Micro- Nano- Bio- Systems (MNBS)
In this activity various sensing devices and microsystems intended to be applied in the Micro- Nano- Bio- Systems (MNBS) field are developed. The intent is to go beyond the single sensing device and also consider their extension into sensing arrays and their integration into practical microfluidic or other types of microsystems as appropriate by the application.
Lab-on-Chip and Point-of-Care Systems
Herein, biosensors for the detection of various health conditions are developed. Work is focused towards optimizing sensitivity and selectivity of the sensors while keeping in mind their integration in microfluidic networks which enable their use in practical systems. To date, various types of sensors have been developed which despite their good sensitivity do not lend themselves to easy integration on Lab-on-Chip systems. On the other hand, developments in the field of nanotechnology have led to an explosion of highly capable biosensors. In this domain, work is focused on reduced graphene oxide (rGO) biosensors, due to the advantages they offer in terms of sensitivity, functionalization and ease of integration on LOC systems. On the microfluidic end, the necessary microchannels and chambers are implemented on a Printed Circuit Board (PCB) platform. Using this approach, the electrical and the electronic components are on the same substrate with the microfluidic network and the detection device, improving in this way the scale of integration and homogeneity and reducing the requirements for peripheral components. In addition, it is a cost-effective and commercially available technology and the PCB substrates are compatible with the polymers commonly used for making microfluidic channels, i.e. PDMS or polyimide. Also within this activity a Point-of-Care (PoC) instrument is being developed. The instrument will provide all the microfluidic and electrical connections necessary to operate the LoC effectively. It is built around a computational core able to control the electronics and electromechanical systems of the device while it will also provide a friendly user interface and connect the instrument to remote databases via the web.
I. Reduced Graphene oxide biosensors
A key technology in this activity are reduced graphene oxide (rGO) biosensors. These sensors rely on the reduction of graphene oxide after a relatively low temperature (180 °C) treatment which restores its sp2 lattice, but leaves several functional groups on its surface, thus allowing for the immobilization of probe biomolecules. This approach allows for the easy implementation of biosensors on a wide variety of substrates and their integration with microfluidic platforms.
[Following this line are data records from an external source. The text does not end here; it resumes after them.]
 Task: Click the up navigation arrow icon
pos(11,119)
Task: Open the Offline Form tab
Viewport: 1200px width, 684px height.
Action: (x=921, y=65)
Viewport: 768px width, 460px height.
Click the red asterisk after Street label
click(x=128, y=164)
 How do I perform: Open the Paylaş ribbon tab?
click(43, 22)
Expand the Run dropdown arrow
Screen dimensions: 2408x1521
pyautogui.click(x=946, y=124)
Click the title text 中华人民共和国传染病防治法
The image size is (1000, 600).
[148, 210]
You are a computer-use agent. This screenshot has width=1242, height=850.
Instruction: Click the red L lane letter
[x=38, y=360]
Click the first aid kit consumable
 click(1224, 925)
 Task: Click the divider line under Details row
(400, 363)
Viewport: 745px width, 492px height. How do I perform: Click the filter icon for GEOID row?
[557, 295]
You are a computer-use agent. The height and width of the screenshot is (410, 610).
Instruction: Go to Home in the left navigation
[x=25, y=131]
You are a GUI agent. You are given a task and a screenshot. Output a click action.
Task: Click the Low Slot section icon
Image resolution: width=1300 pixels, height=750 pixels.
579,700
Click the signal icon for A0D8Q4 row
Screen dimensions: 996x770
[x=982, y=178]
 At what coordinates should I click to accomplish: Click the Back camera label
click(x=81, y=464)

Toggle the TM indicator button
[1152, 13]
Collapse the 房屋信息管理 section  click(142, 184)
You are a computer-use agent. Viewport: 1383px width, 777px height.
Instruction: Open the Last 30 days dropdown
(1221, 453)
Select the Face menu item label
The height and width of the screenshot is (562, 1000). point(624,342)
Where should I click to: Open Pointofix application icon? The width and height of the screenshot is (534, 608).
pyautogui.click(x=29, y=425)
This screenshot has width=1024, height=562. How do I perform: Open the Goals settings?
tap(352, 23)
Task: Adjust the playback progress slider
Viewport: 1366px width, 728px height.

A Lab-on-Chip (LoC) has been developed which includes a DNA amplification unit and a detection unit based on reduced graphene oxide biosensors. The chip is implemented on a Printed Circuit Board (PCB) thus taking advantage of the mass production amenable methods employed in the PCB industry. The microfluidic network of the chip (microchannels and microchambers) is implemented within a polyimide layer on the PCB while the biosensors are fabricated by simply depositing the rGO between pre-patterned electrodes. In the current design up to 4 metal layers are taken advantage of in order to implement the heating elements for the amplification and hybridization chambers and the electronic contacting pads for the biosensors. Extra considerations include dedicated fluidic inputs for inserting the sample and buffer solutions.
A PoC instrument able to host the PCB LoC is being developed. The instrument provides all the microfluidic and electrical connections necessary to operate the LoC effectively. It furnishes a miniature peristaltic pump and two pinch valves to control the flow of the sample under test and the reagents necessary to perform on chip amplification and electronic detection of the biotinylated amplicons on the rGO biosensors implemented on the chip. The electronics of the instrument comprise a computation core implemented on a raspberry Pi, a temperature controller to regulate the temperature zones of the LoC and the sensor readout circuitry.
I. Microsystems for obstructive sleep apnea treatment
Obstructive Sleep Apnea (OSA) is a common undiagnosed disorder that strongly affects health and quality of life when left untreated. In this activity, an automated non-invasive system for the real time monitoring and treatment via electro-stimulation (ES) of the genioglossus muscle of obstructive sleep apnea (OSA) – a common underdiagnosed disorder - is being developed. The close-loop system includes a sensor to monitor breath effort from respiratory movement, a Transcutaneous Electrical Nerve Stimulation (TENS) device, and a program that analyzes the signal of the sensor and controls the whole system. The breath effort signal is first processed and then fed to a machine learning (ML) algorithm. When an apnea event starts, the TENS device stimulates the genioglossus muscle in order to reopen the upper-airway. The system is designed to work using epidermal resistive strain sensor patches, implemented on a polydimethylsiloxane (PDMS) substrate and graphene nanoplatelets (GNPs), instead of the commonly used belts for improved stability and comfort.
II. Epidermal patch for glucose monitoring sensor in sweat
This work focuses on the development of an epidermal patch comprising a sweat collector microfluidic and a solution based electrochemical sensor for the detection of analytes in this biofluid. The sensor is realized on a flexible polyimide film using a carbon based ink which is subsequently bonded with the PDMS microfluidic to form the final patch. Glucose is selected as the analyte of interest. Detection of glucose in sweat removes the painful invasive blood sampling step, while paving the road for the continuous monitoring of glucose levels.